> [SUPPLIED TEXT]
Neuropsychology
10 Oct 2020

Are your dreams being affected by COVID-19 pandemic?

Lots of people during this COVID-19 pandemic had strange dreams. The pandemic has caused massive social disruption and a global recession, that led to cancelation of political, religious and cultural events and has caused million of people to work from home, or worse, to lose their job. So people have been very stressed and have been proving a lot of negative emotions.

In the past, other crises and traumatic events have influenced dream contents toward more anxious and negative dreams. This has been shown by the 11th September 2001, terrorist attacks, the Oakland/Berkley firestorm and detention of allied troops in Nazi prisoner-of-war camps during World War II.

Given these evidence, Deirdre Barrett has collected dreams about the COVID-19 pandemic from 2,888 dreamers via an online survey conducted between 23rd March and 15th July and compared them to normative dreams from an earlier period. She used a text analysis program called Linguistic Inquiry and Word Count (LIWC) to quantify nine target dreaming themes: positive emotions, negative emotions, anxiety, anger, sadness, biological processes, body, health, and death. Then she compared the results to a database of dreams from before the pandemic.

I have studied other dreams from periods of crisis: Americans after 9/11, Kuwaitis after the Iraqi occupation, and dreams from a Nazi POW camp. So as soon as the pandemic began, I was interested to see how these dreams would be similar to other crises and any distinctive elements they might have.

Deirdre Barrett

The survey was filled in by 1,998 women and 890 men, from 18 to 91 years, with a mean of 40.08 and an SD of 16.89. As predicted by the hypothesis, for female respondents, the mean showed significantly lower positive emotions in their dreams and higher rates of negative emotions, anxiety, health and death. For male respondents, the predicted higher score for the variables health and death were the only one significant at as high a level as for women.

Death was the variable with the largest difference for both genders and it is even higher than anxiety. The reason could be that waking reactions to the pandemic include not only obvious fears of dying of the virus but also reflections on human mortality and remembrances of deceased loved ones.

Our dreams are more anxious since the pandemic began and we’re dreaming about it in a variety of ways — direct and metaphoric. Both men and women’s dreams reflect a lot of fear, and more references to illness and death than in normal times. However, these effects are even more pronounced for women, who also have more sadness, anger and other unpleasant body themes that are not significant for men.

Deirdre Barrett
Dreams about death aren't just classic horror-film fare, as one with woman who wanders into a mortuary which she discovers is embalming live COVID-19 patients, but are also peaceful. One dreamer attended alovely family picnic with beloved dead relatives; another had a visit from herdeceased mother and aunt who told her it was “time to come with us,” and she washappily led away.

In conclusion, the largest difference between pandemic and pre-pandemic dreams was death-related themes. Death themes were more than three times higher for pandemic dreams compared to normative ones. Moreover, women’s dreams have been more negatively affected by the COVID-19 pandemic than men’s dreams.

> [ACTIVITY 1]
Duplicate the passage of the article on pandemic dreams between "In the past, other" and "before the pandemic.", inclusive.
> [ACTIVITY 2]
According to the article on pandemic dreams, which variable showed the largest difference for both genders?
The items that follow this article are not needed for this work.

(Pixel-coordinate grounding data)
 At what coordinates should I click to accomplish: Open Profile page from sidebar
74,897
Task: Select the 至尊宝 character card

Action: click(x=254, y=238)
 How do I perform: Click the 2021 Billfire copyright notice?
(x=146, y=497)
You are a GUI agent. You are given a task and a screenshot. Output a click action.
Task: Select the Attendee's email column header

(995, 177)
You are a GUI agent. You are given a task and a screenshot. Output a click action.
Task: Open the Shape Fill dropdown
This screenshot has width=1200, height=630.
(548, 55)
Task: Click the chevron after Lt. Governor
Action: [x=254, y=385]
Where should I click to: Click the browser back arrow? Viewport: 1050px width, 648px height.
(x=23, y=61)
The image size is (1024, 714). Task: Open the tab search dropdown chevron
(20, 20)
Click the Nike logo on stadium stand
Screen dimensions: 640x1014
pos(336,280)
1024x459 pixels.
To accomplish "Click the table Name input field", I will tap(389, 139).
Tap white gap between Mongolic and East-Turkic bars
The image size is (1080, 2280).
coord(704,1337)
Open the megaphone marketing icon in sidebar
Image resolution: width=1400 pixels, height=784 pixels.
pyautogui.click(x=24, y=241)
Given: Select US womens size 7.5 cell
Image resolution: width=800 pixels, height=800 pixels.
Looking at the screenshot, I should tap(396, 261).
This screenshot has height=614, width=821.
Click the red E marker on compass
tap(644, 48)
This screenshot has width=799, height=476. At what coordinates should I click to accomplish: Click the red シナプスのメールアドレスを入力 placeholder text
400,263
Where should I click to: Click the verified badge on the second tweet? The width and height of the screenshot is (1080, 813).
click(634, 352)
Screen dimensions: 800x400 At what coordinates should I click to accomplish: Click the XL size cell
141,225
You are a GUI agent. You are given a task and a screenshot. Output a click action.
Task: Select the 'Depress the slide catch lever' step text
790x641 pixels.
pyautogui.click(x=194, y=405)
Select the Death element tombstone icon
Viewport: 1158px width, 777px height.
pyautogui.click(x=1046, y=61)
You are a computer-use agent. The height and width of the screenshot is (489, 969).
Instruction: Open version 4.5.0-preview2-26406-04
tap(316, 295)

> [EXPECTED ANSWER 1]
In the past, other crises and traumatic events have influenced dream contents toward more anxious and negative dreams. This has been shown by the 11th September 2001, terrorist attacks, the Oakland/Berkley firestorm and detention of allied troops in Nazi prisoner-of-war camps during World War II.

Given these evidence, Deirdre Barrett has collected dreams about the COVID-19 pandemic from 2,888 dreamers via an online survey conducted between 23rd March and 15th July and compared them to normative dreams from an earlier period. She used a text analysis program called Linguistic Inquiry and Word Count (LIWC) to quantify nine target dreaming themes: positive emotions, negative emotions, anxiety, anger, sadness, biological processes, body, health, and death. Then she compared the results to a database of dreams from before the pandemic.

> [EXPECTED ANSWER 2]
Death was the variable with the largest difference for both genders.